Document passage —
◆ ◆ ◆ ◆ ◆

Yesterday the Department of Education (ED) released its re-do of the solicitation for business process services under the ambitious new NextGen student loan servicing environment. As I read this new solicitation, I’m still not sure how Private Collection Agencies (PCAs) can compete.

The original version of the solicitation incorporated a two-phase procurement, where only those chosen during phase one would be able to bid on phase two. But ED changed the scope of work between phase one and phase two, which sparked protests from ...just about everyone, claiming they had been unfairly excluded from bidding on a contract they would have been qualified for. Suits were filed in the Court of Federal Claims (COFC). Judge Thomas Wheeler sided with the plaintiffs, and ordered the re-do from ED.

To put the PCA role in full context here, let’s back up a moment. Here is the VERY brief history of how we got where we are:

What began in 2009 as a 5-year contract for 17 large (unrestricted) and five small debt collection companies became a contract in 2014 for 11 small companies and a delay for the large firm awards. Eventually, in December 2016 seven large companies received awards, which launched dozens of protests from those who were left out, followed by a re-do, a whittling down to just two large companies, then more protests, and then... nothing. No large company awards at all. On May 13, 2018 ED cancelled the whole thing, offering this justification:

"The solicitation will be cancelled due to a substantial change in the requirements to perform collection and administrative resolution activities on defaulted Federal student loan debts. In the future, ED plans to significantly enhance its engagement at the 90-day delinquency mark in an effort to help borrowers more effectively manage their Federal student loan debt. ED expects these enhanced outreach efforts to reduce the volume of borrowers that default, improve customer service to delinquent borrowers, and lower overall delinquency levels.”

◆ ◆ ◆ ◆ ◆

Provided information —
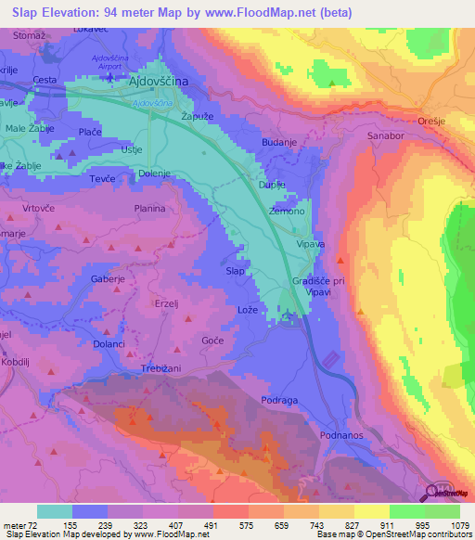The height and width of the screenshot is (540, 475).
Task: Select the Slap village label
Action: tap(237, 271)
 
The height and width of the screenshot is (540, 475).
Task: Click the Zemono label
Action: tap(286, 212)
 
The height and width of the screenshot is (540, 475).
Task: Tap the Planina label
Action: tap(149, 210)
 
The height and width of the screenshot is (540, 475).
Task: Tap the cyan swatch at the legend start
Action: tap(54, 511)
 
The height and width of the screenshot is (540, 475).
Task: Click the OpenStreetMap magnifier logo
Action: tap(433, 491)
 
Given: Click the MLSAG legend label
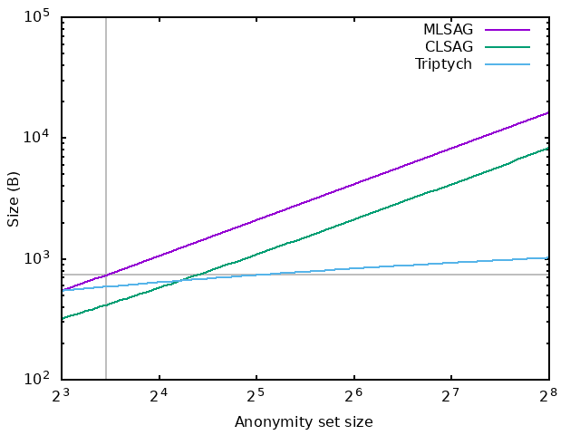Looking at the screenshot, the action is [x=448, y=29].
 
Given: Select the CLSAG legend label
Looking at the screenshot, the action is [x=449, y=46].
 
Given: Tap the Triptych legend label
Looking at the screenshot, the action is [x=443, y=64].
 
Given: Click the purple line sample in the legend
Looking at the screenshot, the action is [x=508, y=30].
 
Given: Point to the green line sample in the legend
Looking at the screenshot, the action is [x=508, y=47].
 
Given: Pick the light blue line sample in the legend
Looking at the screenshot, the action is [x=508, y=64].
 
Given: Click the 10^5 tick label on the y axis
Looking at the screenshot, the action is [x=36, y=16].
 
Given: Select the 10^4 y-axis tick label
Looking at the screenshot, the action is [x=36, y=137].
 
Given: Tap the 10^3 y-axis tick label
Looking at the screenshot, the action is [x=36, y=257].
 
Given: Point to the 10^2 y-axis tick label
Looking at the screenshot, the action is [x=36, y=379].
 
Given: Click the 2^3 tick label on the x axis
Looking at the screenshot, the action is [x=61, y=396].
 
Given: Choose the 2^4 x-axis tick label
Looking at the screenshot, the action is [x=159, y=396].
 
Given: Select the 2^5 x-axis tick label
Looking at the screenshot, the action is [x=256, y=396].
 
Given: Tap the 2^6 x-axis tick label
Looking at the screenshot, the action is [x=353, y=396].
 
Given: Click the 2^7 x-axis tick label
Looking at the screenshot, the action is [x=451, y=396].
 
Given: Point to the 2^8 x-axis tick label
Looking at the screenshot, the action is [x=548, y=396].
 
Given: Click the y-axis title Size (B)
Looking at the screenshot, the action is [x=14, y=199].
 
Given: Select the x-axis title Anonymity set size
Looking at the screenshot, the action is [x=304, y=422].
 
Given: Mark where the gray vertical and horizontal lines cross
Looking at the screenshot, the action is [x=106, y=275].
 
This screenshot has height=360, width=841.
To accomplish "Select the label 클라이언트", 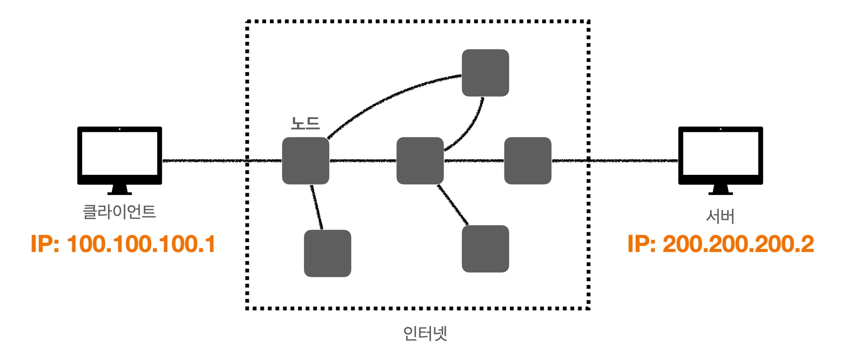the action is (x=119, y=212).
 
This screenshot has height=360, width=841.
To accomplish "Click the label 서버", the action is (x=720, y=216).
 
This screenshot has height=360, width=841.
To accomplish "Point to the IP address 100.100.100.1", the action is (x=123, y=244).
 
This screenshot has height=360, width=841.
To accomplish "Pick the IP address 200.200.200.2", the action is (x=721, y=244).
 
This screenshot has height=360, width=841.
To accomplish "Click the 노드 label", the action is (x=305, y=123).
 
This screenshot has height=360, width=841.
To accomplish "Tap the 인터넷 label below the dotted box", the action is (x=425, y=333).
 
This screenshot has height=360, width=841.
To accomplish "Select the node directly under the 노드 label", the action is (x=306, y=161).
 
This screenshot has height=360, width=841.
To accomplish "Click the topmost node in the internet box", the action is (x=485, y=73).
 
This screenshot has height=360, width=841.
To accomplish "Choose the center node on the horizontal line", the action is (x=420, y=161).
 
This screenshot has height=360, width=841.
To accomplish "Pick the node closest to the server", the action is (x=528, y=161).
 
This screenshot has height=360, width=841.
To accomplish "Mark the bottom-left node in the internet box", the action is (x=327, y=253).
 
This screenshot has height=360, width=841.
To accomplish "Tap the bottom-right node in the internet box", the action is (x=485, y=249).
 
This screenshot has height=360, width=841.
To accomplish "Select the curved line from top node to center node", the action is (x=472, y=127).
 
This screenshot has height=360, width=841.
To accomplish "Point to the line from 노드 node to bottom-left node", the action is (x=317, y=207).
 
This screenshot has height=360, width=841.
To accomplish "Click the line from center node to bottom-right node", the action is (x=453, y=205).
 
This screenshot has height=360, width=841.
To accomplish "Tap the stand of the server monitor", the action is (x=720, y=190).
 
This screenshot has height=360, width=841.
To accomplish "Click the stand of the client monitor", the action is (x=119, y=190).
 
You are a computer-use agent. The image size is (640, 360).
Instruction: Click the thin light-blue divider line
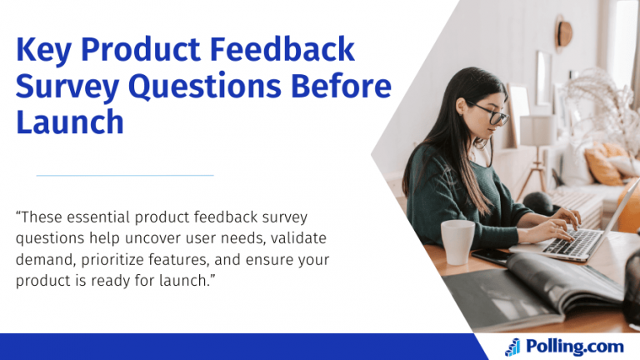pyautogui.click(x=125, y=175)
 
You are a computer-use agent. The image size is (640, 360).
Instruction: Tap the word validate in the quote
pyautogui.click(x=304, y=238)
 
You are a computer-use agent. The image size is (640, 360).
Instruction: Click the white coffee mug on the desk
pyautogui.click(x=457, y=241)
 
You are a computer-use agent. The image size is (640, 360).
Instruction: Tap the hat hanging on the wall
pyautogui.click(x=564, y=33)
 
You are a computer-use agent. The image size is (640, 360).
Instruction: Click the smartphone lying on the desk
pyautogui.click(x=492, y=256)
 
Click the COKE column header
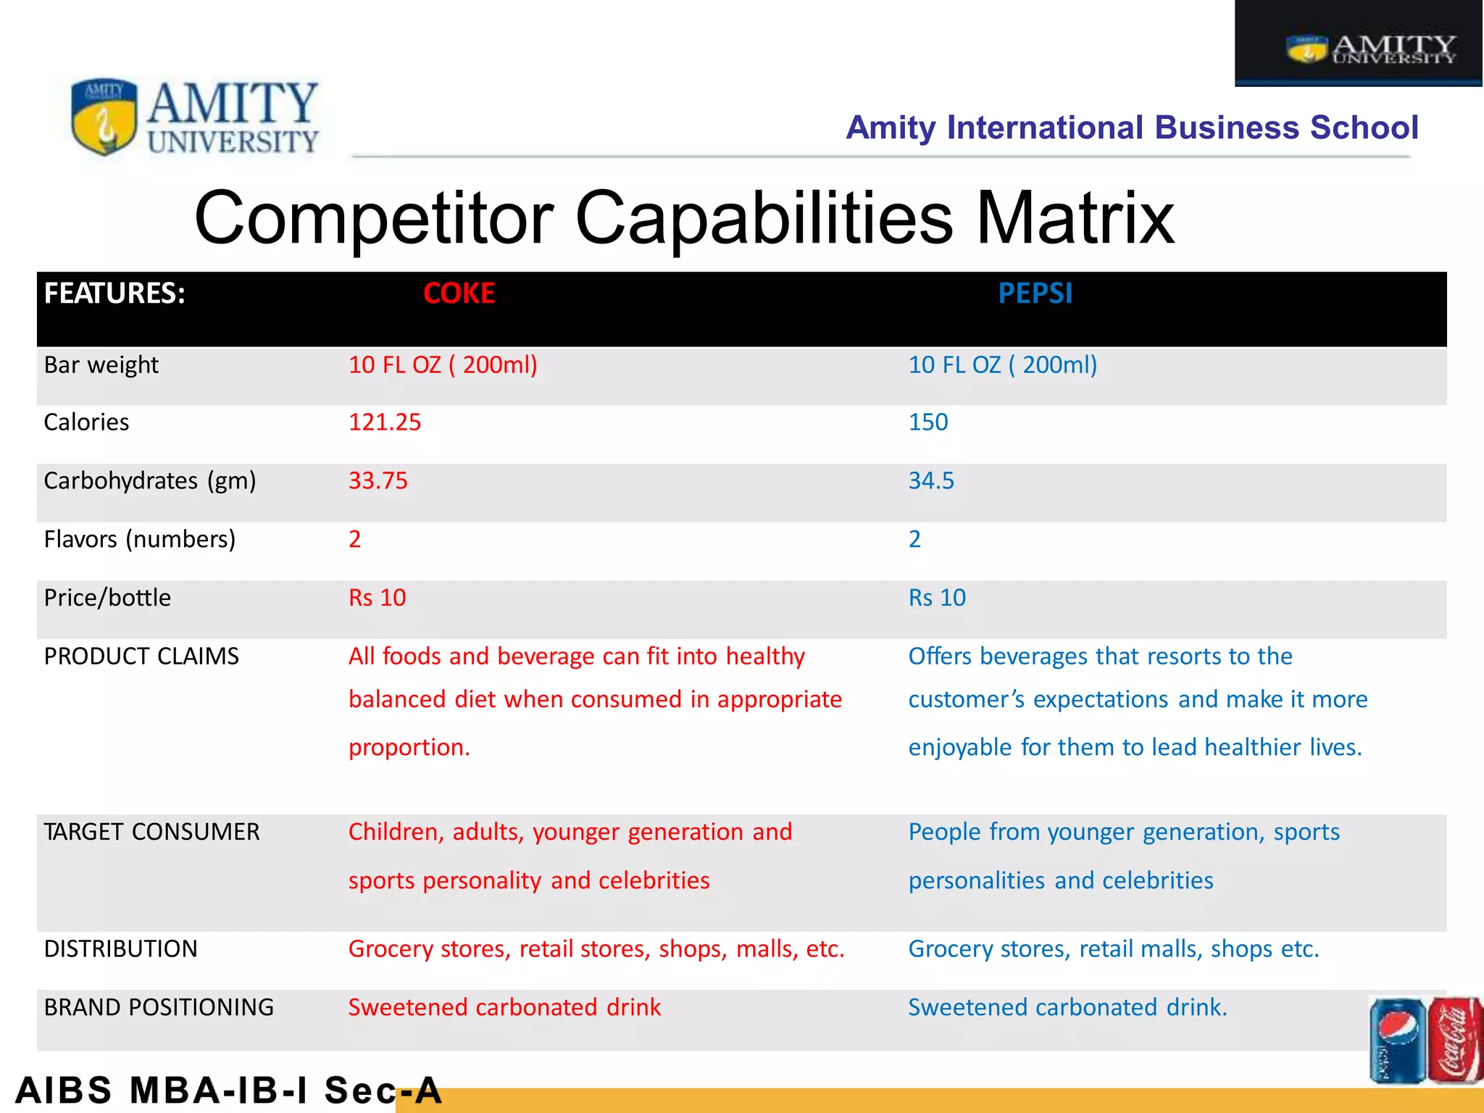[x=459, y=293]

◆ ◆ ◆ ◆ ◆

To do —
1. Which years does the student loan servicing passage mention?
2. Duplicate the part of the student loan servicing passage starting at "The original version" and ending at "re-do from ED.".
The rows have no part in this.

Replies —
1. 2009, 2014, 2016, 2018

2.
The original version of the solicitation incorporated a two-phase procurement, where only those chosen during phase one would be able to bid on phase two. But ED changed the scope of work between phase one and phase two, which sparked protests from ...just about everyone, claiming they had been unfairly excluded from bidding on a contract they would have been qualified for. Suits were filed in the Court of Federal Claims (COFC). Judge Thomas Wheeler sided with the plaintiffs, and ordered the re-do from ED.